Blockbuster's business has been under pressure from cheap sales of DVDs through major retailers as well as emerging video technologies like video on demand and personal video recorders.
Viacom had long been considering a disposal of its roughly 81 percent stake in Blockbuster, and was believed to be looking for a buyer in recent weeks. The company didn't disclose details of what it planned to do and indicated that the plan was not yet final.
Viacom said it expected to separate Blockbuster in a tax-free split-off, which would most likely involve exchanging shares of Viacom for shares of Blockbuster. But the company said it would continue to consider other alternatives.
The company said the plan was subject to final approval from its board of directors as well as "an assessment of market conditions." Viacom expects to complete the separation by the middle of the year.
Viacom, which also owns CBS (including CBSNews.com), MTV and the Paramount movie studio, made the announcement on the same day it reported fourth-quarter and full-year earnings for 2003.
The company said same-store revenues in its video business were down 7 percent in the fourth quarter due to overall softness in the movie rental industry.
Sumner Redstone, Viacom's chairman and chief executive, told investors in a conference call that while the company continued to believe in Blockbuster's long-term prospects, "the business is evolving and moving away from our core areas of focus."

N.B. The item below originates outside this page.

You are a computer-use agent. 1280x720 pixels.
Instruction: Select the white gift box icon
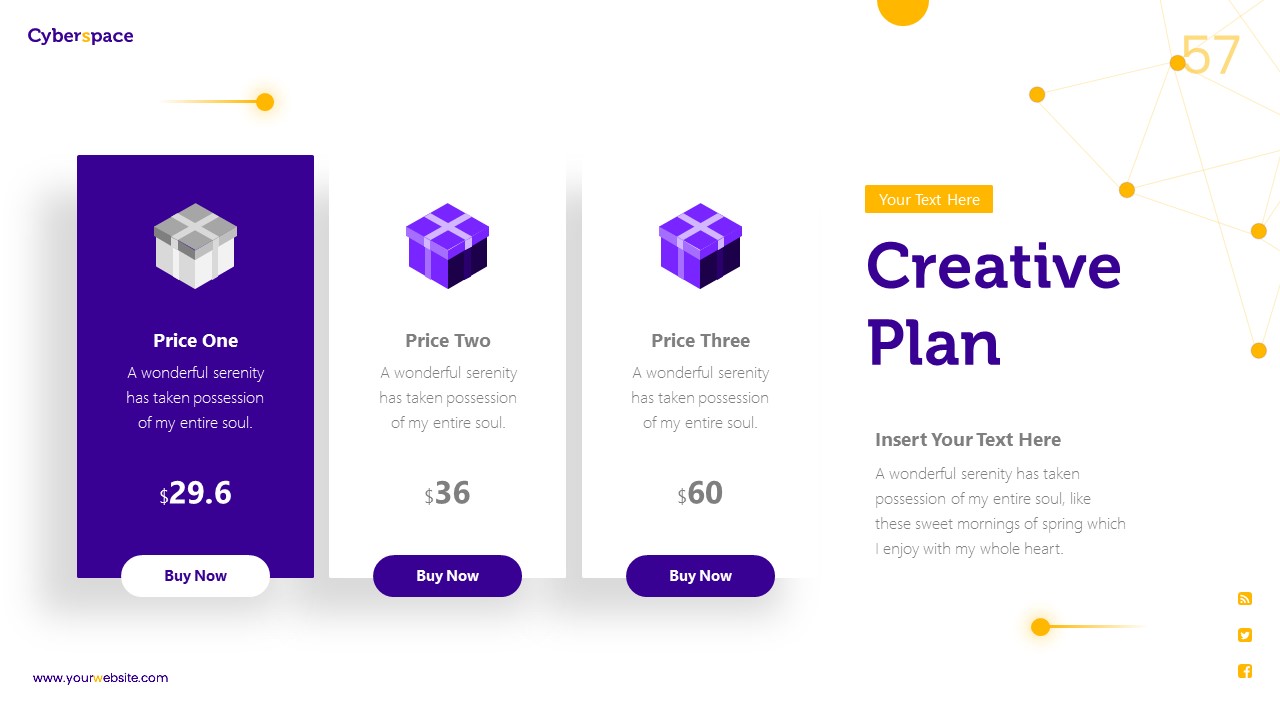tap(195, 246)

Blockbuster has adapted to the shift to DVD usage from videotape by adding DVDs to its retail and rental inventories, but it has been challenged by growing sales of cheap DVDs through other retailing outlets.
Viacom took the $1.3 billion charge under an accounting rule that requires companies to occasionally assess the value of the goodwill of its businesses, or the amount above their current value that the company paid for them.
The announcement marked the second time that Viacom has said it would split off Blockbuster. Viacom floated shares in Blockbuster in 1999 and said it would divest the rest later, but the company later changed course, deciding to hold on to the business for the cash it generated.
Investors have been concerned about Blockbuster's prospects in the face of super-cheap sales of DVDs, and in recent months its shares have been hovering below $18, not far above the $15 per share at which Viacom first offered the shares to the public in 1999.
The retail nature of Blockbuster's business was always an anomaly within the Viacom media conglomerate, which is made up predominantly of advertising-driven business like TV and radio. Viacom acquired Blockbuster in 1994 to help finance its bid for Paramount.
Including the Blockbuster charge, Viacom reported a net loss of $385.4 million in the fourth quarter, or 22 cents per share, compared with earnings of $652.4 million, or 37 cents per share, in the same period a year ago. Revenues increased 11 percent to $7.52 billion from $6.78 billion.
Viacom reported a 19 percent gain in operating income at its cable networks group, a reliable profit center that includes MTV, VH1 and Nickelodeon. Television earnings declined 23 percent compared with the year-ago period, which the company attributed to a lack of political advertising and higher expenses for programming, and radio income fell 10 percent on lower advertising revenues.
For the full year, Viacom reported net earnings of $1.42 billion, or 80 cents a share, versus $725.7 million, or 41 cents a share, in 2002, which included an accounting charge of $1.48 billion. Full-year revenues rose 8 percent to $26.59 billion from $24.61 billion in 2002.